A tal alvoroço acudiu muita gente do povo, a quem um frade fez pregação, convocando-o contra os cristãos novos, após o que saíram dois frades do mosteiro com um crucifixo nas mãos, bradando: - Heresia! Heresia! O que imprimiu tanta impressão em muita gente estrangeira, popular, marinheiros de naus que então vieram da Holanda, Zelanda, Hoestelanda e outras partes, assim como homens da terra, da mesma condição e pouca qualidade, que, juntos mais de quinhentos, começaram a matar todos os cristãos-novos que achavam pelas ruas, e os corpos mortos e meio vivos lançavam e queimavam em fogueiras que tinham feitas na Ribeira e no Rossio, ao qual negócio lhes serviam escravos e moços, que com muita diligência acarretavam lenha e outros materiais para acender mais de quinhentas pessoas.

A esta turma de maus homens e dos frades, que sem temor de Deus andavam pelas ruas concitando o povo e a esta tamanha crueldade se juntaram mais de mil homens da terra, da qualidade dos outros, que todos juntos á segunda-feira continuaram nesta maldade com maior crueza; e por já nas ruas não acharem nenhuns cristãos novos, foram cometer com vaivéns [traves de madeira que servem para derrubar muros] e escadas as casas em que viviam ou onde sabiam que estavam, e tirando-os delas a rasto pelas ruas, com seus filhos, mulheres e filhas, os lançaram de mistura vivos e mortos nas fogueiras, sem nenhuma piedade. E eram tamanha a crueza que até nos meninos e crianças que estavam no berço a executavam, tomando-se pelas pernas, fazendo-os em pedaços, e esborrachando-os de arremesso nas paredes. Nas quais cruezas se não esqueciam de lhes meter a saco as casas e roubar todo o ouro, prata e enxovais que nelas achavam, vindo o negócio a tanta dissolução que das igrejas tiravam muitos homens, mulheres, moços, moças, destes inocentes, desapegando-os dos sacrários e das imagens de Nosso Senhor e Nossa Senhora e outros santos, com que o medo da morte os tinha abraçados, e dali os tiravam, matando e queimando misturadamente sem nenhum temor de Deus, assim a elas como a eles.
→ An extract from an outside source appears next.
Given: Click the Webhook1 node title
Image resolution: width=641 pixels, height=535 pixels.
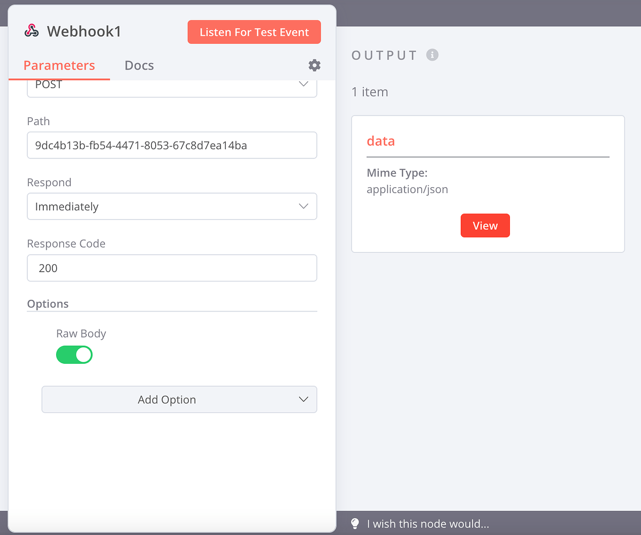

Neste dia pereceram mais de mil almas, sem haver na cidade quem ousasse de resistir, pela pouca variedade de gente que nela havia, por estarem os homens honrados fora, por causa da peste. E se os alcaides e outras justiças queriam acudir a tamanho mal, achavam tanta resistência que eram forçados a se recolher à parte onde estivessem seguros de lhes não acontecer o mesmo que aos cristãos-novos.
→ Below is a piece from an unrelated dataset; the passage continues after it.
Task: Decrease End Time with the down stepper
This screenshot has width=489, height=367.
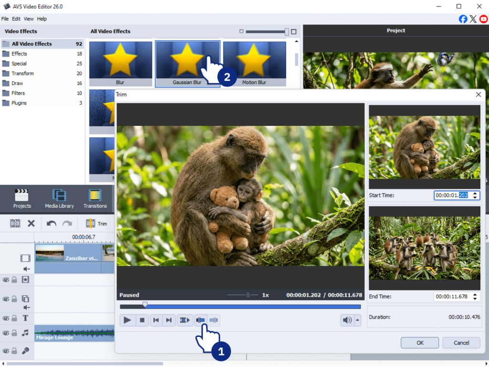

Havia ante os portugueses que andavam encarniçados neste tão feio e inumano trato, alguns, que por se vingarem do ódio e malquerença que tinham com alguns cristãos lindos [genuínos], davam a entender aos estrangeiros que eram cristãos novos; e nas ruas ou em suas casas, onde iam saltear, os matavam, sem em tamanha desventura se poder colocar ordem.

Passado este dia, que era o segundo desta perseguição, tornaram à terça-feira estes danados homens e prosseguir em sua crueza, mas não tanto como nos outros dias, porque já não achavam quem matar, por todos os cristãs-novos que escapavam desta tamanha fúria serem postos em salvo por pessoas honradas e piedosas, que nisso trabalharam tudo o que lhes foi possível, e o tempo de desordem dele lhes pôde conceder, sem poderem evitar que não perecessem neste túmulo mais de mil e novecentas almas, que tanto se achou por conta que mataram estes mais e perversos homens, no que passaram à cidade Aires da Silva, regedor, e D. Álvaro de Castro, governador, com a gente que puderam ajuntar de suas valias, sendo já quase acabado e pacífico o furor desta gente, cansada de matar e desesperada de poder fazer mais roubos dos que já tinham feitos.

Esta nova deram a el-Rei na vila de Avis, indo de Abrantes visitar a infante D. Beatriz, sua mãe, que estava em Beja, de que ficou muito triste e irritado, pelo que, para se proverem em tamanha desordem, logo dali mandou o Prior do Crato e D. Diogo Lobo, barão de Alvito, com poderes para castigarem os que achassem culpados, dos quais muitos foram presos e enforcados, por justiça, principalmente dos naturais, porque os estrangeiros, com os roubos e despojos que levavam, se acolheram a suas naus e se foram nelas cada um para donde era. Aos dois frades que andaram com o crucifixo pela cidade tiraram as ordens e por sentença foram queimados. E el-Rei mandou proceder por seu procurador contra os da cidade e termo e oficiais dela, de que muitos perderam os ofícios e as fazendas; e contra a cidade e termo foi dada sentença."